Wednesday, 22 October 2008

Scilly '08

Photos: Wryneck (by Peter Ransome); Sociable Lapwing (from Kazakhstan); Lapland Bunting (from guess where).

I have just returned from my annual pilgrimage to the Isles of Scilly, where the bird watching is unrivalled at this time of year. Vagrants from east and west seem to congregate on the 'magical isles' in October and it was evident this year with the star birds being a SOCIABLE LAPWING from Kazakhstan and GREY-CHEEKED THRUSH from the US being seen at the same time. There is nowhere else in the world where such an occurence could happen.

It was far from a 'classic' Scilly week, compared with the legendary years of 1985, 1987 and 1999 that brought enigmatic birds such as Yellow-bellied Sapsucker, Yellow-billed Cuckoo, Philadelphia Vireo and Common Nighthawk but, nevertheless, Scilly offered unrivalled birding all week. There was always an opportunity to see Lapland Bunting, Red-eyed Vireo, Yellow-browed Warbler or Wryneck and this year the weather was like summer for most of the week. Watching a Snow Bunting on Peninnis wearing just a t-shirt was quite surreal - normally it's freezing and with a biting wind when one gets to grips with this Arctic breeder.

The usual crack squad of Andrew Harriss, John Harris, Peter Ransome and Tim Hemmings accompanied me all week and find of the week must go to Tim who found the Red-backed Shrike on Tresco. Whilst not a mega-rarity, this Shrike is still a much sought-after bird and, having disappeared as a regular British breeding bird, it is always pleasing to see one on Scilly. Hot on the heels of Andrew's Pallas's Warbler last year, Tim's find made sure we kept up our contribution to the week's birding highlights.

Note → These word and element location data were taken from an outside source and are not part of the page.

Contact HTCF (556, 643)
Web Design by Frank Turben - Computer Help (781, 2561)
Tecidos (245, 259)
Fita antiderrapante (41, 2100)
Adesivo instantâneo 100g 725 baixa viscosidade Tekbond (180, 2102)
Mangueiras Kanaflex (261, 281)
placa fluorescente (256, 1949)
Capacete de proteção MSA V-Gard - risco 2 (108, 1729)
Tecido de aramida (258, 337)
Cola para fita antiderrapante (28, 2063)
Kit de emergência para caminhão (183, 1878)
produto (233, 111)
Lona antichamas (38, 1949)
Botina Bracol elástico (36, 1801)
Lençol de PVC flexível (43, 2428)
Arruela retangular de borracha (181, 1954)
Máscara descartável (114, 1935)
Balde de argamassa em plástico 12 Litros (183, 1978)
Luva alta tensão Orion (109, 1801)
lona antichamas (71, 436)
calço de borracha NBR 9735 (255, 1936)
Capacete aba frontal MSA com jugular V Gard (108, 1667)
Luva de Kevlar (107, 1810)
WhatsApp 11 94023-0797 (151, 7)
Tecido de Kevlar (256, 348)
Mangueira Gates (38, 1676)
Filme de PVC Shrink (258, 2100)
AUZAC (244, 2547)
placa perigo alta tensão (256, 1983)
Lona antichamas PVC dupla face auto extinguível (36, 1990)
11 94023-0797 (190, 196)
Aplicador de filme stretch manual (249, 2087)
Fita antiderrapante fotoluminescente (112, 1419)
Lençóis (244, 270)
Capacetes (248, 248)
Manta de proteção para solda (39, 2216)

We all felt that there was a possible increase in the numbers of birders on Scilly this year - a good sign. Over the last 10 years the numbers seem to have dropped dramatically from around 1,200 to around 250 with most big "listers" choosing to stay on the mainland in case the autumn's hot rarity turns up on the mainland or on the northern isles of Shetland or Orkney. This is obviously good and bad - good because you can walk around without being in a crowd and bad because there are fewer pairs of eyes to find the rare birds. Also evident this year was the number of women birders. I have to say that usually (and I can't think why...) the population of birders on Scilly in October is about 98 per cent men (ok, possibly 97 per cent). But this year there were women everywhere, and not just accompanying birding spouses but groups of women, too..! I won't speculate as to the reason (because I have no idea) but, nevertheless, it's a very welcome development.

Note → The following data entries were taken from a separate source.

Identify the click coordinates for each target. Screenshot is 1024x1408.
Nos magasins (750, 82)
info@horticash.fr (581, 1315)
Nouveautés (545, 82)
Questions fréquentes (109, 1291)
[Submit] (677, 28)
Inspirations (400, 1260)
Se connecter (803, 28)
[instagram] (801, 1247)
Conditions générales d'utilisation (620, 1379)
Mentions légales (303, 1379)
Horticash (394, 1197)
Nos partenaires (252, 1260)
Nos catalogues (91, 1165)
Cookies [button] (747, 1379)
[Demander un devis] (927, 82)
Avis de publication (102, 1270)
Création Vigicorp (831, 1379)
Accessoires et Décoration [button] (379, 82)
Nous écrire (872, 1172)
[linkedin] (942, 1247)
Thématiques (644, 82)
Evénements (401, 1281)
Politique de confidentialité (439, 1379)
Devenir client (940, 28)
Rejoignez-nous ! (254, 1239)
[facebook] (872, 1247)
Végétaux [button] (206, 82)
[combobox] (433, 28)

It wasn't just birds that entertained us all week - there were numerous sightings of Common Dolphins around the islands and we also managed to catch up with the St Martin's Ant (a very rare species of red ant found only on St Martin's and, bizarrely, Surrey) and Smooth Stick Insects (imported with rare plants brought in to the Tresco Abbey Gardens from far-flung locations).

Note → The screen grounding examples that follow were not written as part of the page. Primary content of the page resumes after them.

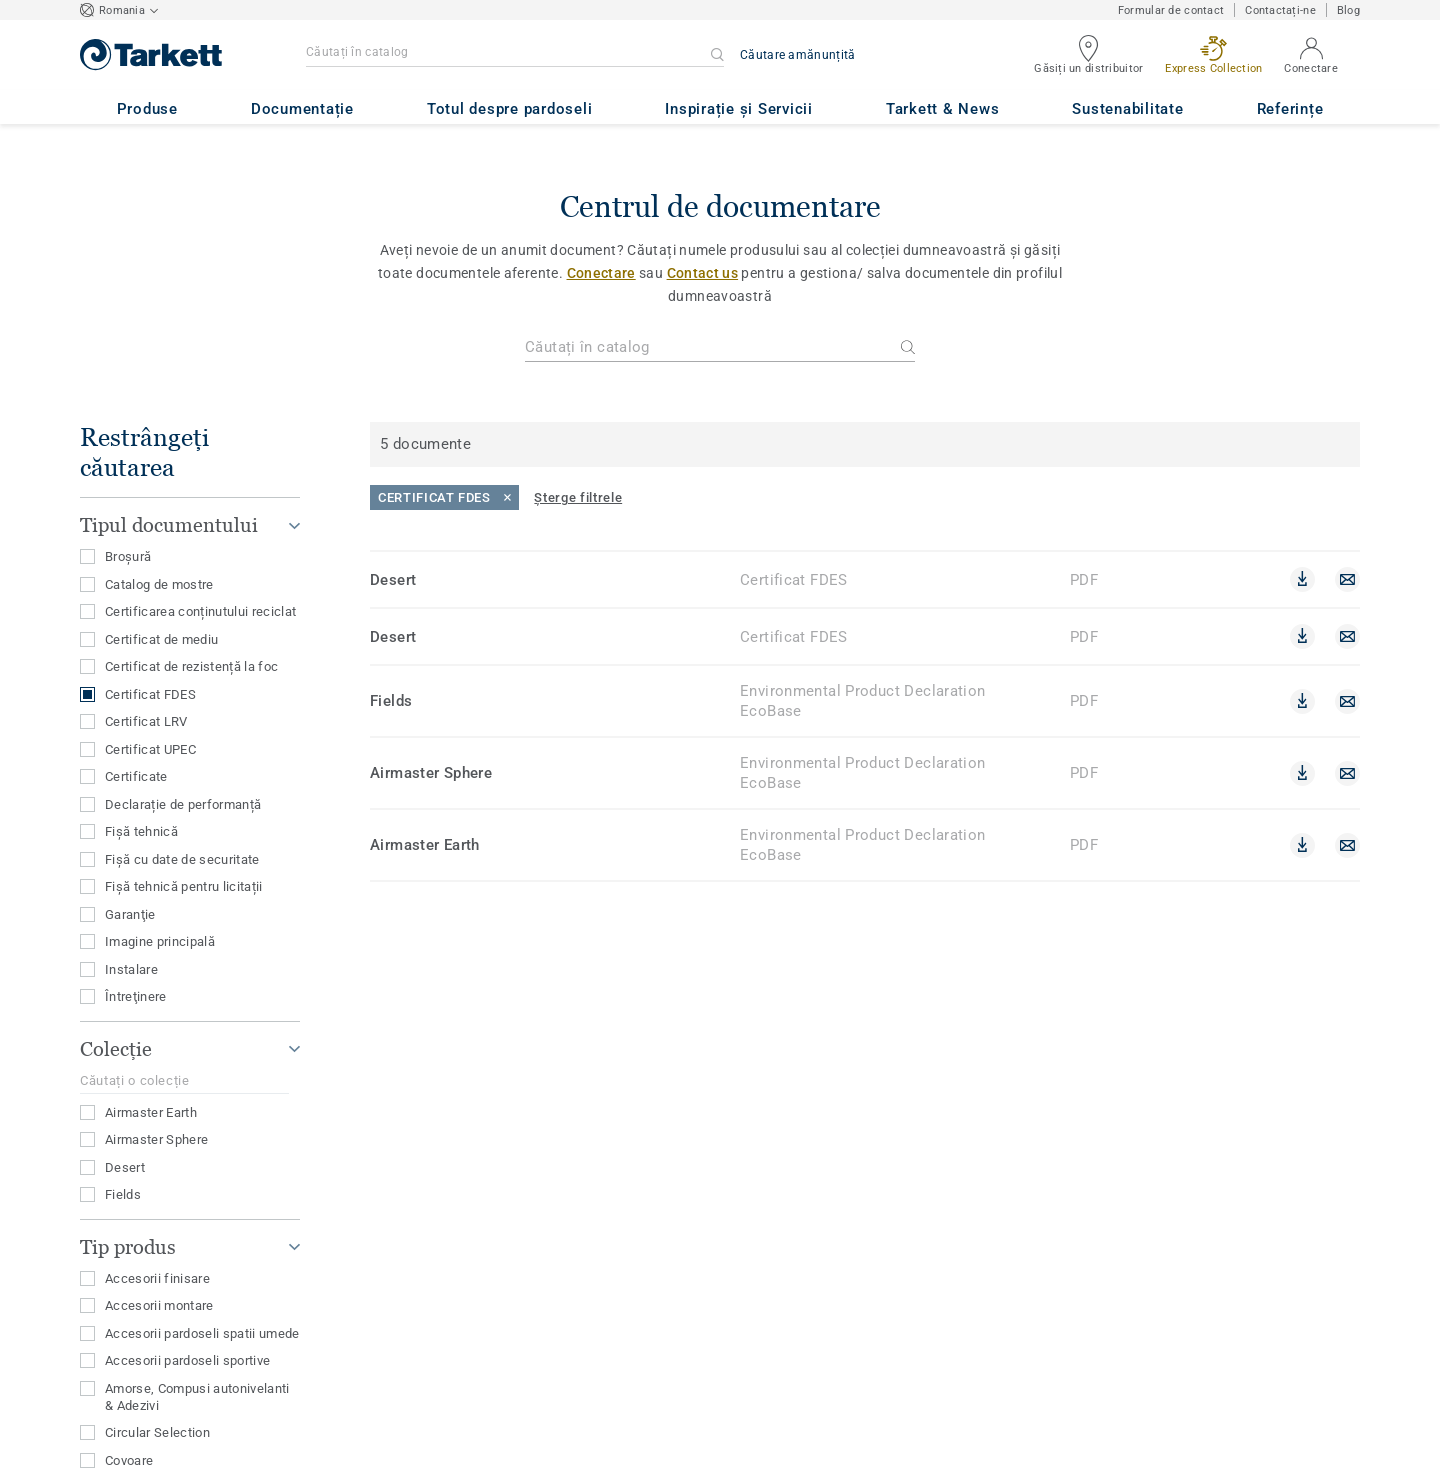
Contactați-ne (1280, 10)
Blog (1348, 10)
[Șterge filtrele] (578, 497)
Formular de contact (1171, 10)
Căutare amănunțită (797, 55)
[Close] (444, 497)
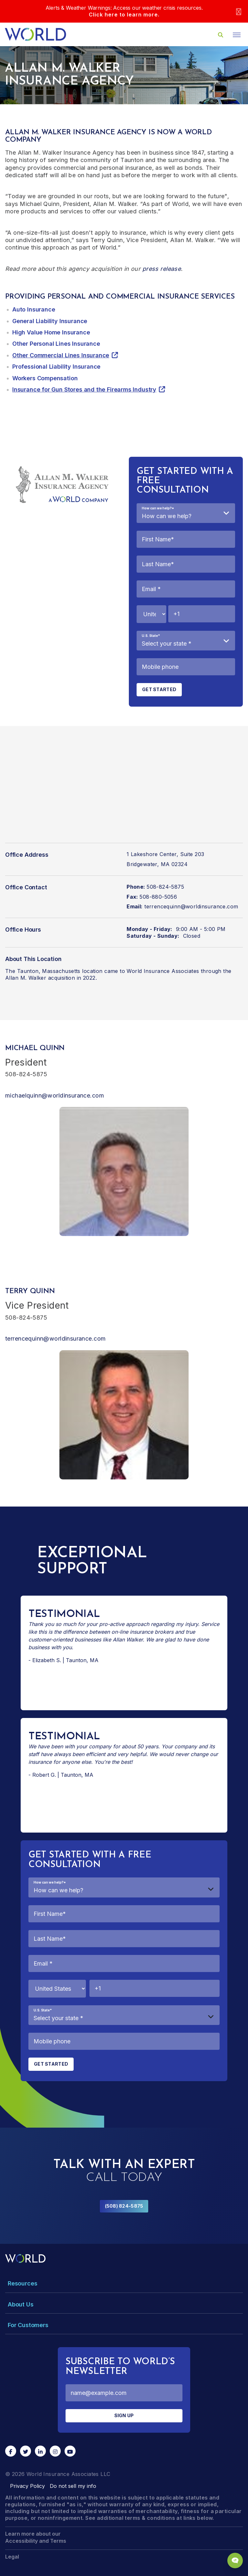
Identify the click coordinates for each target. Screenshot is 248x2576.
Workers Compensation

All in all a top trip, as usual and we are already booked up for Scilly 2009... top!

Friday, 3 October 2008


I have reported in a previous post about the large movement of Nutcrackers in Scandinavia with several hundred being seen in southern Sweden and tens being reported across Denmark at coastal migration spots. However, unless you have been in the right place at the right time it has been very difficult to catch up with one. Until now! Over the last few days one has been frequenting some hazel bushes near the green of the second hole on Dragør golf course, near Kongelunden. It is an area I know well as Kongelunden is one of my two local patches, so I headed off down there early this morning to see if I would be lucky. Sure enough, within about 15 minutes of arriving, a Nutcracker flopped out of the wood and into the small stand of hazel. After collecting a nut it flew back into the wood, probably to hide it somewhere, and then reappeared a few minutes later. It did this at least 8 times in the two hours I was there, so it looks as if it is pretty settled, as long as the nuts last... It got spooked a few times by golfers but, as soon as they moved on to hole 3, it was back.. A cracking bird and one I have wanted to catch up with for a long time. Given the numbers on the move this autumn, maybe there's a chance one will make it across the North Sea to the UK... now that would cause some excitement!

Details of the Kongelunden bird can be found at:

The visible migration today at Kongelunden was exceptional with the sky full of Chaffinches, Bramblings, Siskins and the occasional wagtail. Three Hawfinches were a highlight. Incredibly, at Falsterbo today they logged nearly half a million Chaffinches! Now that's what I call vis-mig!